Stored records:
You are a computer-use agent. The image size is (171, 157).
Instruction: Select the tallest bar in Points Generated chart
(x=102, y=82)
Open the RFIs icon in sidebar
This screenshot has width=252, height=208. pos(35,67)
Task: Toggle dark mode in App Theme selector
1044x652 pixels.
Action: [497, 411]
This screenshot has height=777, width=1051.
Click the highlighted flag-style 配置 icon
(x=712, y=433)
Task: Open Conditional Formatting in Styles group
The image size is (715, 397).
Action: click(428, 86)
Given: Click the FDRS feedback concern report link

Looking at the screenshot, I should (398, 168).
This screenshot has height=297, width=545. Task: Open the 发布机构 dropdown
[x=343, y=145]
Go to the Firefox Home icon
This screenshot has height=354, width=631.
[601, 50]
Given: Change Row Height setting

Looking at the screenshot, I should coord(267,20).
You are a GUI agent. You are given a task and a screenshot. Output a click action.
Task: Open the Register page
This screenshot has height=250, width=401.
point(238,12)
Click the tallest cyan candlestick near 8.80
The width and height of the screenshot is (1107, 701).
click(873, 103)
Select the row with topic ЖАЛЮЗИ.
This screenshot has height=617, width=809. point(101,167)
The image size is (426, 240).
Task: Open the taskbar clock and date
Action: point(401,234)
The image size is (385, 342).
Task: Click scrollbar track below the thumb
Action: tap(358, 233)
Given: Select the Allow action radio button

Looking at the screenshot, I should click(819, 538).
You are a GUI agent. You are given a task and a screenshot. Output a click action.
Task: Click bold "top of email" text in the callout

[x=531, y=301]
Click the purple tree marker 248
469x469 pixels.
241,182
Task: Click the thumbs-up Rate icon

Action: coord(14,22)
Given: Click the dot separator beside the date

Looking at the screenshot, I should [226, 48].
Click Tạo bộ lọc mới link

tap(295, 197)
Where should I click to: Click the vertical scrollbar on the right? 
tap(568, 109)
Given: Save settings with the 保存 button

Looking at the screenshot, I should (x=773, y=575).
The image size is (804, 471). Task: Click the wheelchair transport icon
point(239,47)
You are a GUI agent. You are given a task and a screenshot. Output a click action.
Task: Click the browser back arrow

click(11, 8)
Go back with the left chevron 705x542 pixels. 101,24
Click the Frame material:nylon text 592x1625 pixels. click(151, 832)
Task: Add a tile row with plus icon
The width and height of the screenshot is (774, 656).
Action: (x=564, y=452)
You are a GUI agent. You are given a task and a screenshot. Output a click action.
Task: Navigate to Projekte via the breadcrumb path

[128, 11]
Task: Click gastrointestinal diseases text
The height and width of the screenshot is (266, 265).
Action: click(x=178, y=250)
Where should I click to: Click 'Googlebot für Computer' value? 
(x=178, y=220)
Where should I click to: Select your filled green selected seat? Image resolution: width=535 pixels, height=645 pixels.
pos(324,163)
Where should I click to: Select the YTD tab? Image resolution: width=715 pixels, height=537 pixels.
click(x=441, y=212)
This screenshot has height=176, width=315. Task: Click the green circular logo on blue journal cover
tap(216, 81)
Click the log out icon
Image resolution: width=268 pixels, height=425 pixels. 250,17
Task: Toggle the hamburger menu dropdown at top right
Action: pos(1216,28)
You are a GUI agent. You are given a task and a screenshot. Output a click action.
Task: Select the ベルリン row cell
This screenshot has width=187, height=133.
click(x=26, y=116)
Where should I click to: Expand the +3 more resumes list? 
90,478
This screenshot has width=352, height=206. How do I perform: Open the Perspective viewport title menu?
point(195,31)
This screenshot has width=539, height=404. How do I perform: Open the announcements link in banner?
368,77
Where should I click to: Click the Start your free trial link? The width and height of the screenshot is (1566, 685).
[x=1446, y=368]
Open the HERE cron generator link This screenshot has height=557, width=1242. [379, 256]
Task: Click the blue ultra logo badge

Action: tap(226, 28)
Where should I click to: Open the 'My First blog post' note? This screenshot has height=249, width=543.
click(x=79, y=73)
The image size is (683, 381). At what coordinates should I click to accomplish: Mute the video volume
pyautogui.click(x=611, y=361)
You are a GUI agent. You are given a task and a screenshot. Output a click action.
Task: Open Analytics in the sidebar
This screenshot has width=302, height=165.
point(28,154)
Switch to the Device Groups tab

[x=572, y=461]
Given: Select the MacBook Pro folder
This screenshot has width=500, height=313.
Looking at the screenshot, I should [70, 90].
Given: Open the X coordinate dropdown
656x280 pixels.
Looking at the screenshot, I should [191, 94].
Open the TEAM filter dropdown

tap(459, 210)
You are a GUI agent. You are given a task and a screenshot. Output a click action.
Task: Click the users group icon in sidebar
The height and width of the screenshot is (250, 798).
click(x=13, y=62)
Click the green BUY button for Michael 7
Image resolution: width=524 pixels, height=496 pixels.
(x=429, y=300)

WHAT IS REQUIRED = With the line that contains "This screenshot has width=302, height=165." as the first and the final line of the data as the last, repeat every line in that span exactly.

EXERCISE ANSWER =
This screenshot has width=302, height=165.
point(28,154)
Switch to the Device Groups tab

[x=572, y=461]
Given: Select the MacBook Pro folder
This screenshot has width=500, height=313.
Looking at the screenshot, I should [70, 90].
Given: Open the X coordinate dropdown
656x280 pixels.
Looking at the screenshot, I should [191, 94].
Open the TEAM filter dropdown

tap(459, 210)
You are a GUI agent. You are given a task and a screenshot. Output a click action.
Task: Click the users group icon in sidebar
The height and width of the screenshot is (250, 798).
click(x=13, y=62)
Click the green BUY button for Michael 7
Image resolution: width=524 pixels, height=496 pixels.
(x=429, y=300)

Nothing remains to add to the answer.